Un concorso reso ancora più illogico dalla scelta di fare partecipare anche i docenti di ruolo creando così un ulteriore canale per la mobilità, ma limitando di molto le possibilità dei precari con un punteggio di partenza di gran lunga inferiore rispetto ai colleghi con più anni di servizio.
Un concorso nato per risolvere un problema diventa a sua volta problema (sulla scelta di farlo non selettivo e cioè senza bocciature potremmo stare qui a scrivere per ore).
Non è andata meglio con la Azzolina, nonostante il lodevole e riuscito tentativo di digitalizzare le graduatorie per le supplenze che hanno preso il nome di GPS e permettono ai precari di concorrere a tutte le supplenze utili nella provincia.
Anche lei ha puntato su un nuovo concorso ordinario bandito a fine 2019, bloccato dall’emergenza sanitaria, di cui non si ha più notizia da mesi ormai.
Un concorso che vedrà la nascita di una nuova graduatoria, il tutto mentre il MEF autorizza solo 70 mila assunzioni per il 2021; vi sembrano tante? Provate a fare un calcolo veloce dividendo il dato per i 4 ordini di scuola, poi per il numero delle regioni e infine per le province del territorio che vi interessa, poi fateci sapere che ve ne pare.
Per continuare a dare i numeri nel 2020 furono 84 mila, e questo a sentire il Ministro Bianchi sarebbe dovuto essere l’anno della svolta per i precari, anche se va detto che in pochi ci avevano davvero creduto.

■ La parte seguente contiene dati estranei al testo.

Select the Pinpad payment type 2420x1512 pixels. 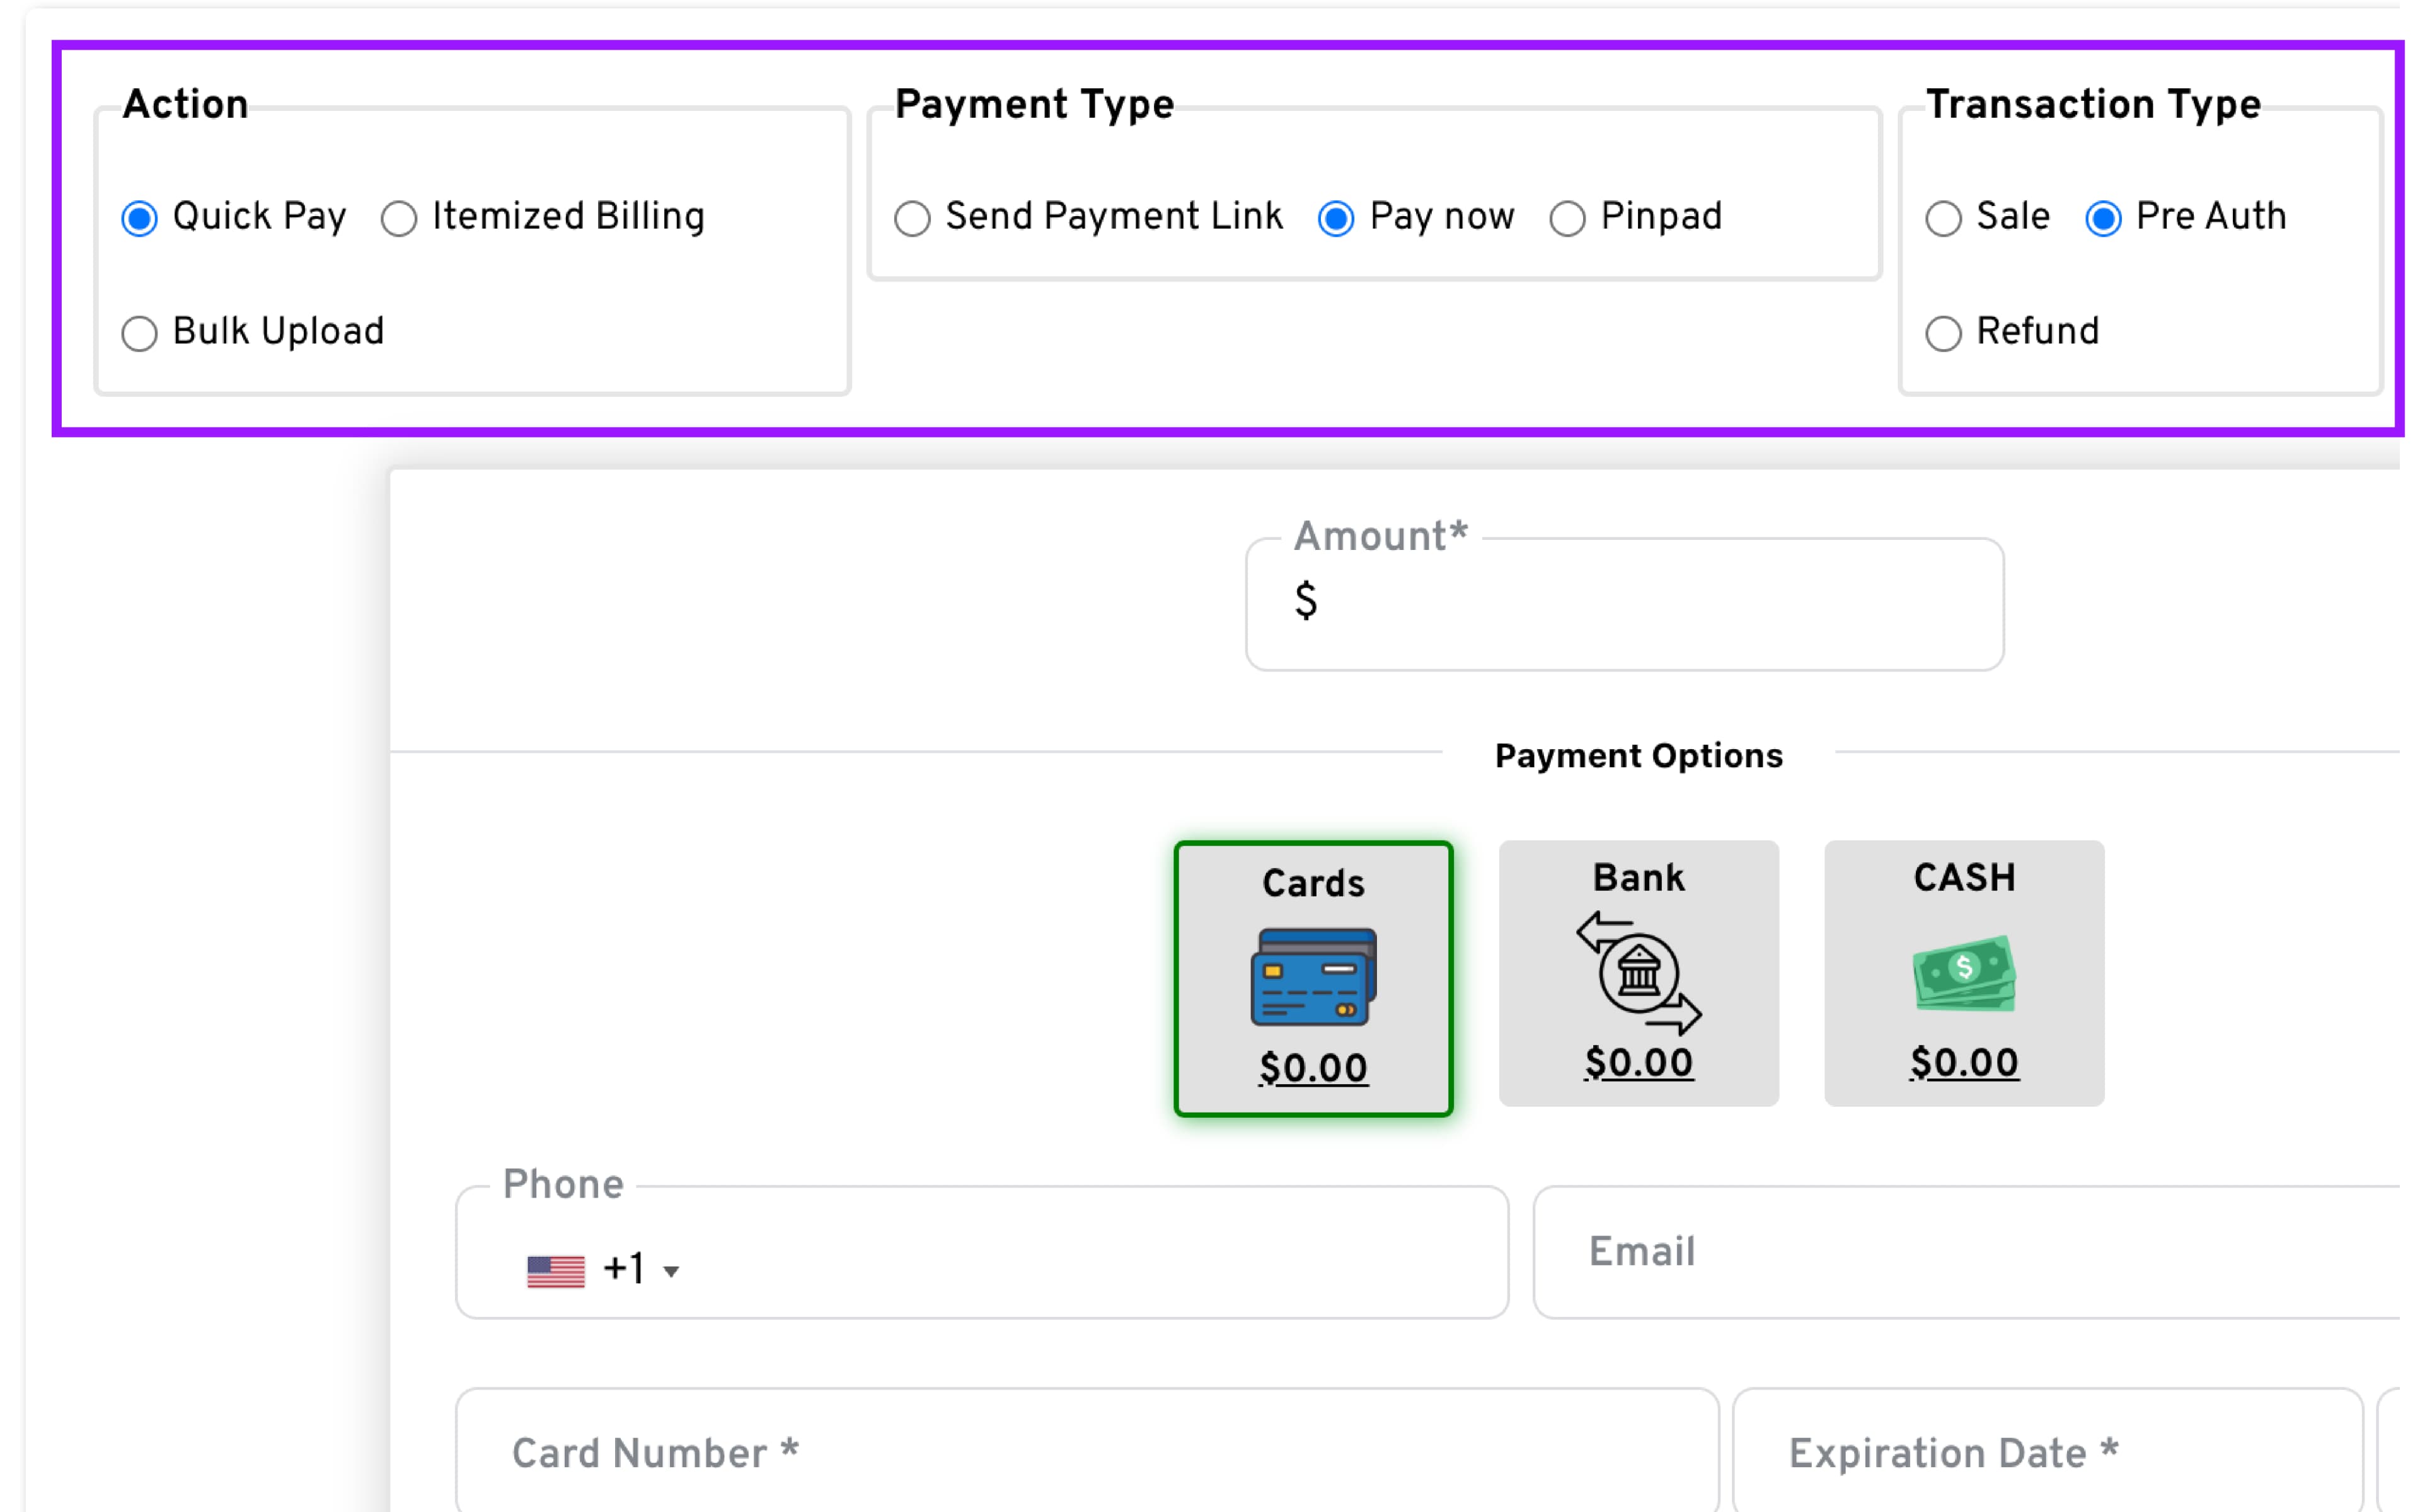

Ah, per completare l’equazione aggiungo il dato di 122 mila cattedre assegnate ai supplenti nell’anno scolastico appena concluso.
Per tornare al tema del pezzo la questione resta non risolta e anzi abbandonata, a parte qualche sentenza amministrativa qui e lì che ogni tanto apre spiragli timidi e mai suffragati da solide iniziative.
I sindacati, di fatto, al netto delle dichiarazioni ad effetto per dimostrare di non aver perso smalto e combattività, hanno gettato la spugna da tempo suggerendo ai propri assistiti di evitare altri ricorsi.
Noi non sappiamo se i Diplomati Magistrale abbiano diritto a chiedere il posto di ruolo, non possiamo e non vogliamo entrare nel merito perché non abbiamo competenze e conoscenze adatte.
Crediamo però che dopo 10 anni sia giunto il momento di prendere una decisione politica che metta un punto su una storia che coinvolge centinaia di migliaia di lavoratori della scuola, una scuola che si è retta anche sulle loro spalle. Quale sia o potrebbe essere questa soluzione non lo sappiamo davvero, ma di certo non può essere l’oblio, non possiamo certo cancellarli con un colpo di spugna.